WRITTEN EXERCISE 1: Could you rewrite the Folk Tale logo write-up from "Early Theme Concepts" up to and including "from in-game textures.", swapping "throw-away" for "disposable"?
WRITTEN EXERCISE 2: Can you extend the Folk Tale logo write-up, picking up after its final sentence?

In preparation for hopefully releasing Folk Tale on Steam Early Access next month, we needed to re-design the game logo. Pooling my prior marketing experience and Jennifer's artistic abilities, we set to work designing one of the most prominent assets and documenting the process in the hope it might help other indie developers, or simply be of interest to members of the Folk Tale community.
Before any visualization work was started, I prepared the creative brief that Jennifer would be working from, splitting design goals into mandatory ( 'must' ) and optional ( 'should' ) including:
With the creative brief in hand, Jennifer set about selecting a number of candidate font faces, and presenting a black and white candidate board for consideration. Typography ( aka 'the font' ) can communicate so much about a product that quite often you'll see game logos made purely from typography without additional artwork. It demands the greatest attention of all elements in a logo, and preparing a simple black and white board helps focus purely on the type. For illustration purposes, here are four fonts that communicate four very different things:
Kerning, line spacing, and weight all needed consideration before arriving at the final font face. We didn't want a lightweight font that was too thin because it would get lost at small scale and not support the 'rubber stamp' goal. The default kerning ( spacing between characters ) was also too broad, so we condensed it.
It should really have been included in the creative brief, but early on we found that Jennifer would require direction on where within the style spectrum the logo should sit. We didn't want pure illustration which is often more aligned with cartoons and products targeting children, nor does the in-game art style focus on realism. Using other games and logos as references, I was able to communicate the desired art style.
Early Theme Concepts
With our selection made from the candidate fonts, Jennifer set about developing rough theme concepts. As all but one would be throw-away work they were quick and dirty, in some cases pulling from in-game textures.

SUPPLIED RECORDS:
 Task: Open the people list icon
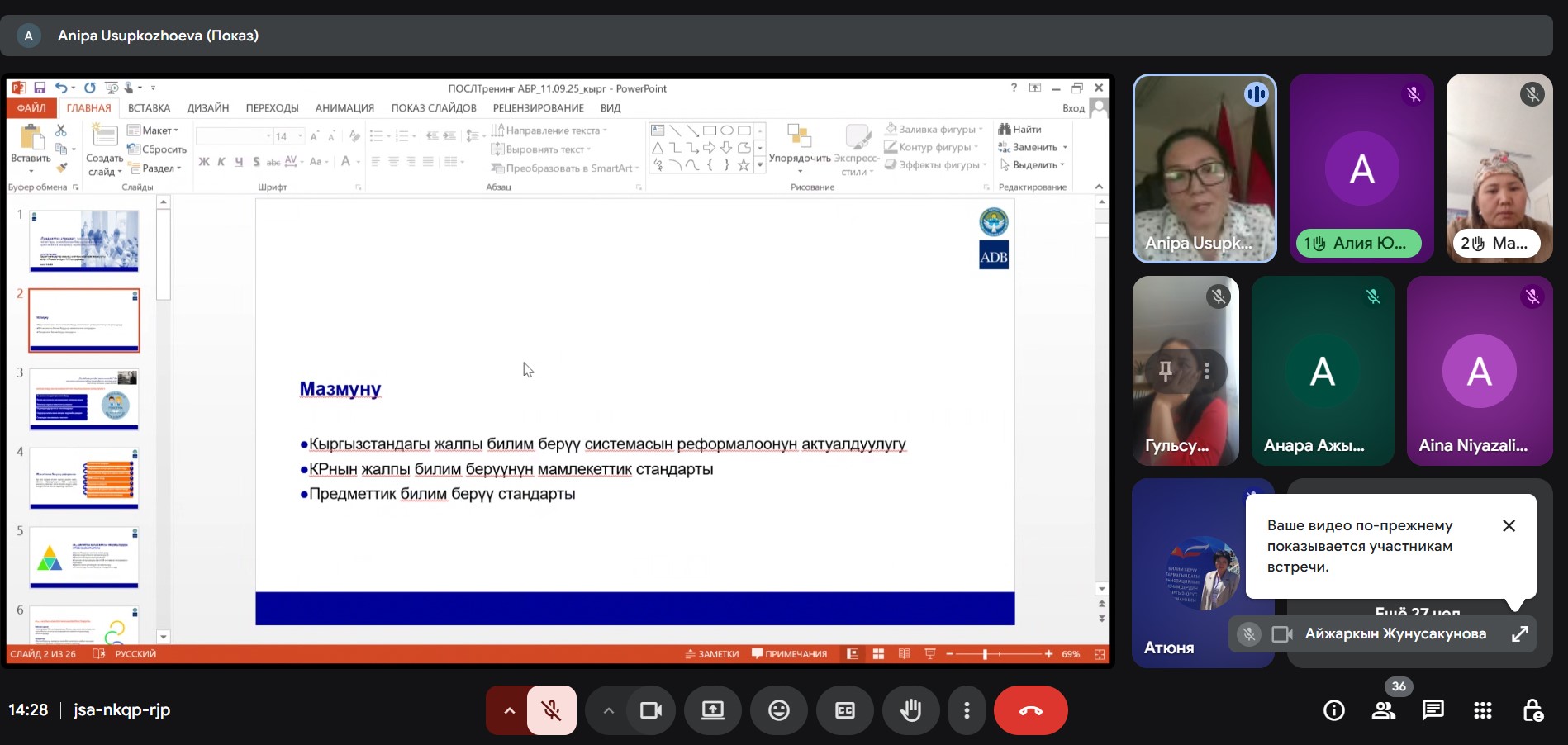click(x=1384, y=710)
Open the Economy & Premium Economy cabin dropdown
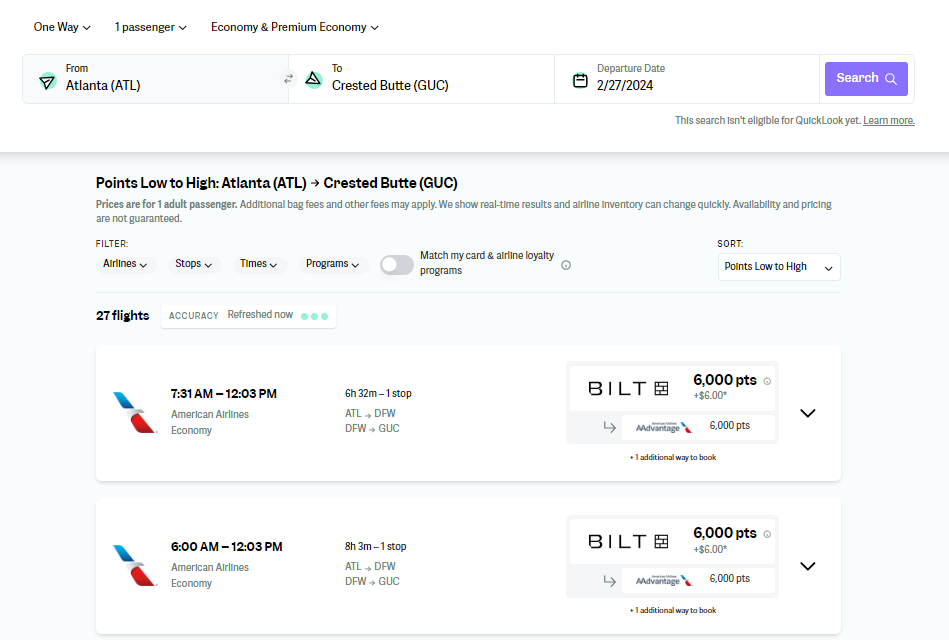Viewport: 949px width, 640px height. click(x=294, y=27)
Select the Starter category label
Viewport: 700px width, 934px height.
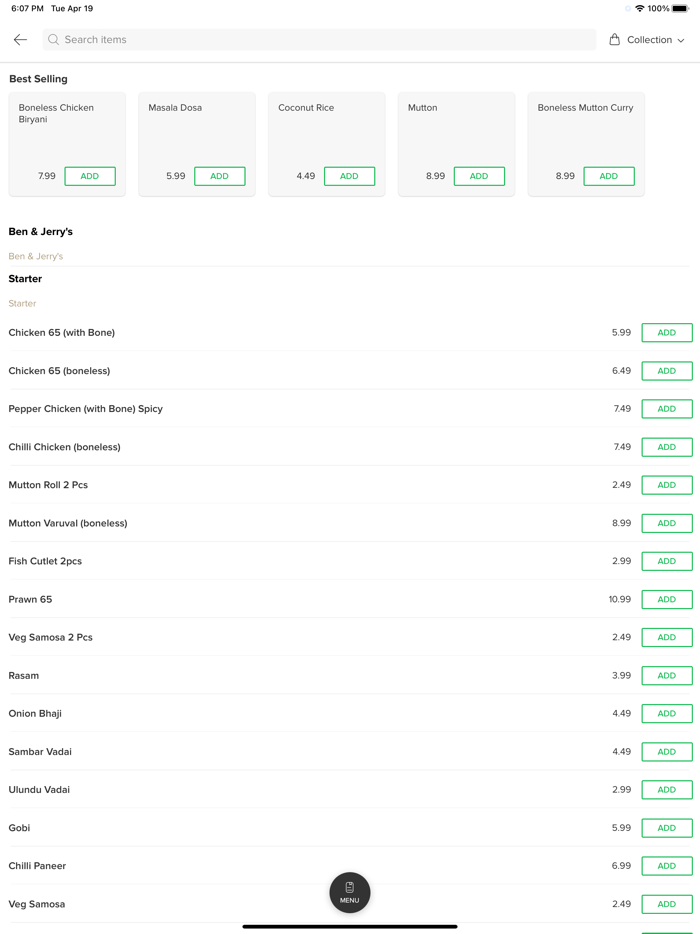(25, 279)
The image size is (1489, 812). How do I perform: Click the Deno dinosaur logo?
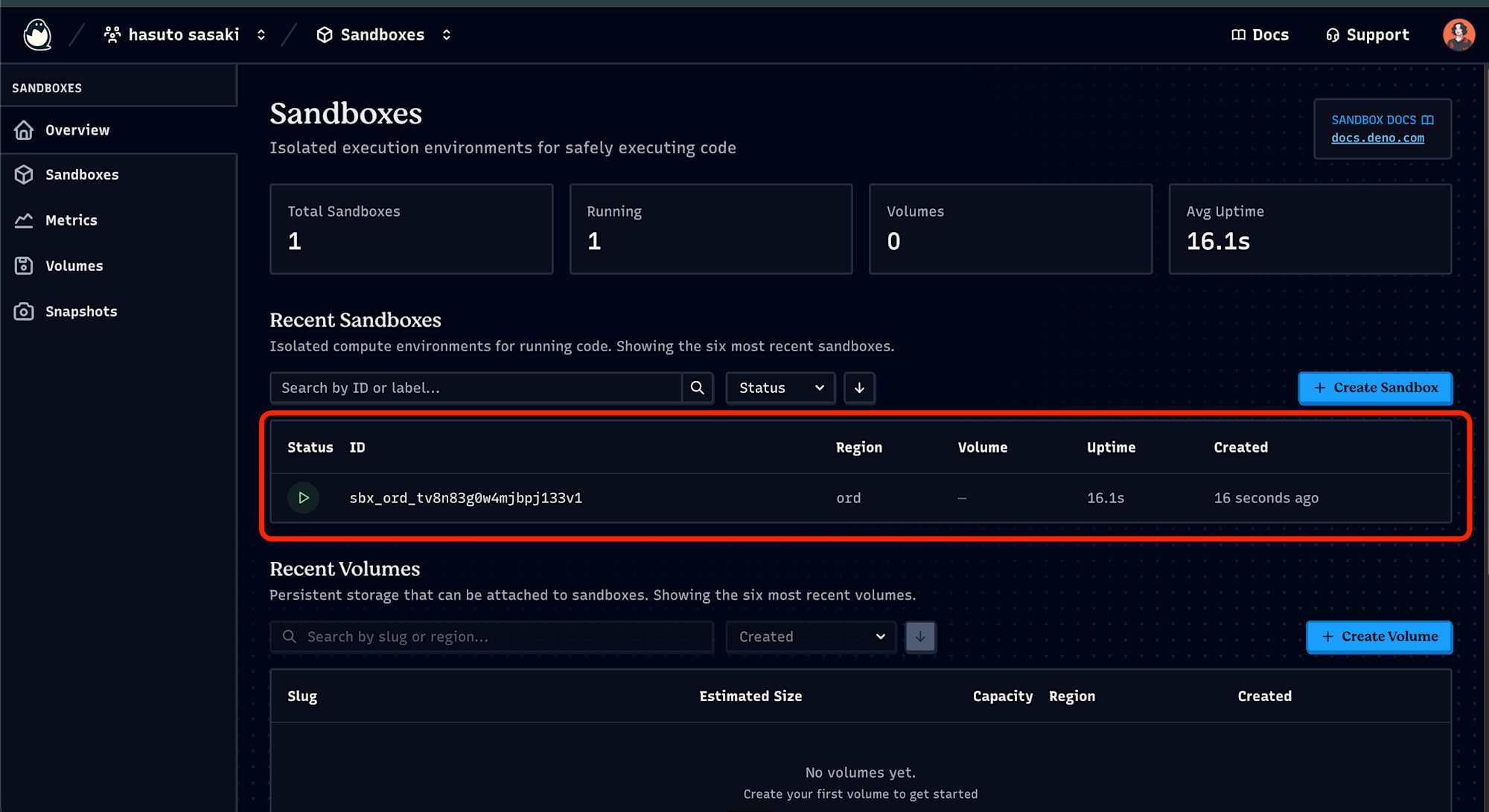37,34
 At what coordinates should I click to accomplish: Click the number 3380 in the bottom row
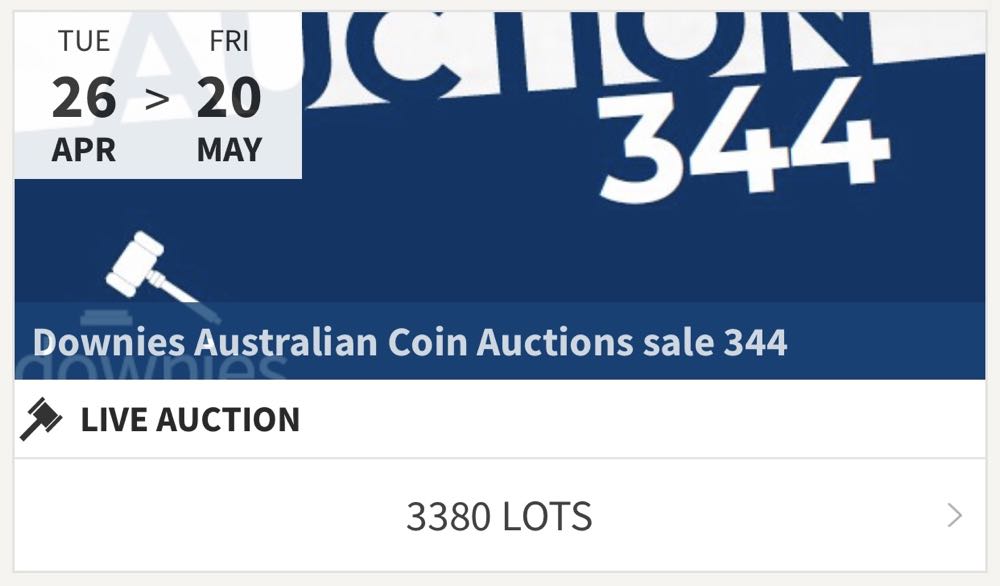point(448,516)
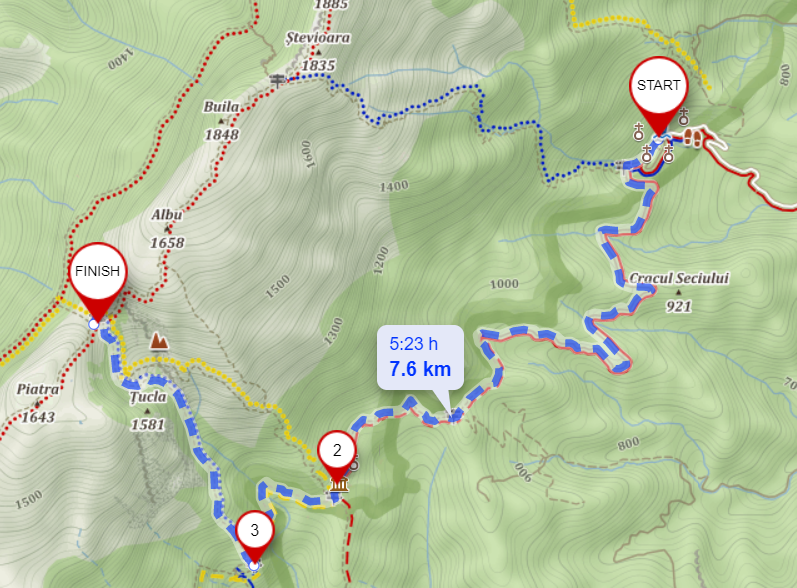Click the signpost icon near Ștevioara
Image resolution: width=797 pixels, height=588 pixels.
click(277, 80)
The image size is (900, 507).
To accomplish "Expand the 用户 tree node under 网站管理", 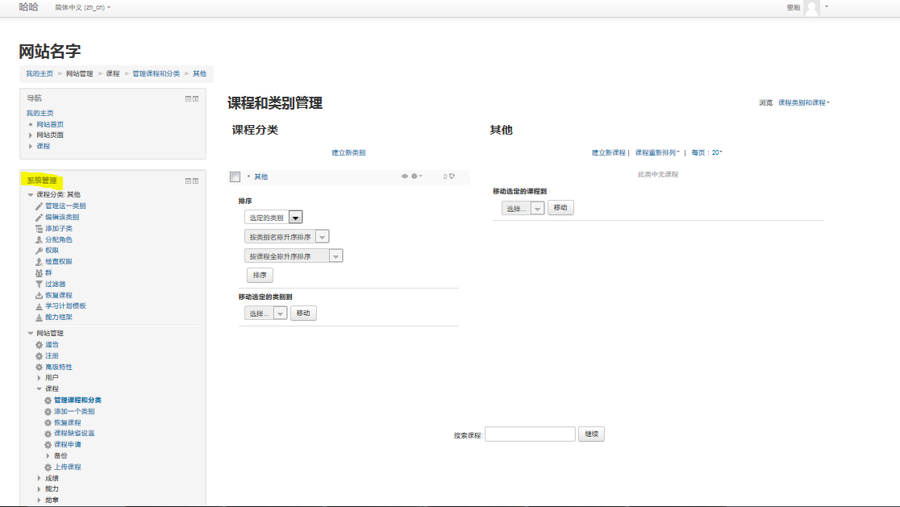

WRITTEN RESPONSE 1:
Early Theme Concepts
With our selection made from the candidate fonts, Jennifer set about developing rough theme concepts. As all but one would be disposable work they were quick and dirty, in some cases pulling from in-game textures.

WRITTEN RESPONSE 2:
The team ( representing the target audience demographic of gamers aged 18-34 ) really liked the tree rings texture and green for the leaves; the orange leaves were lost against the brown of the tree ring board. The metal color of the font would introduce an additional resource from the game ( wood, iron, stone, food ).
Having identified elements from the early theme concepts that we wanted to take forward, we added a few more ideas and Jennifer set about refining the concept.
We tried different alignments, and settled with a broader offset that would allow us to add a prop. The oak tree further compounded the leaves at the edges of the logo, so this was ruled out because it didn't add to either the 'story' being told or visual impact. The rendered in-game ruin was discounted because it didn't feel right. The sword and shield however developed the 'story' by adding a hint of adventure to the theme. It still felt a bit busy, so we dropped the shield from the design.
Key Design Features
With the final elements chosen and checked against the design goals, it was time to add the detail. Throughout development various tweaks were made, including
A final round of testing was performed to check for any scaling issues, and to validate the logo would work in nearly all scenarios. Below is but one of the test slides.
Minor refinements were made during testing, and three weeks after the initial meeting, we had our final logo:
About Folk Tale
Folk Tale is a fantasy city-builder strategy adventure game for PC, Mac and Linux developed by indie studio Games Foundry. For more information, please visit www.gamesfoundry.com.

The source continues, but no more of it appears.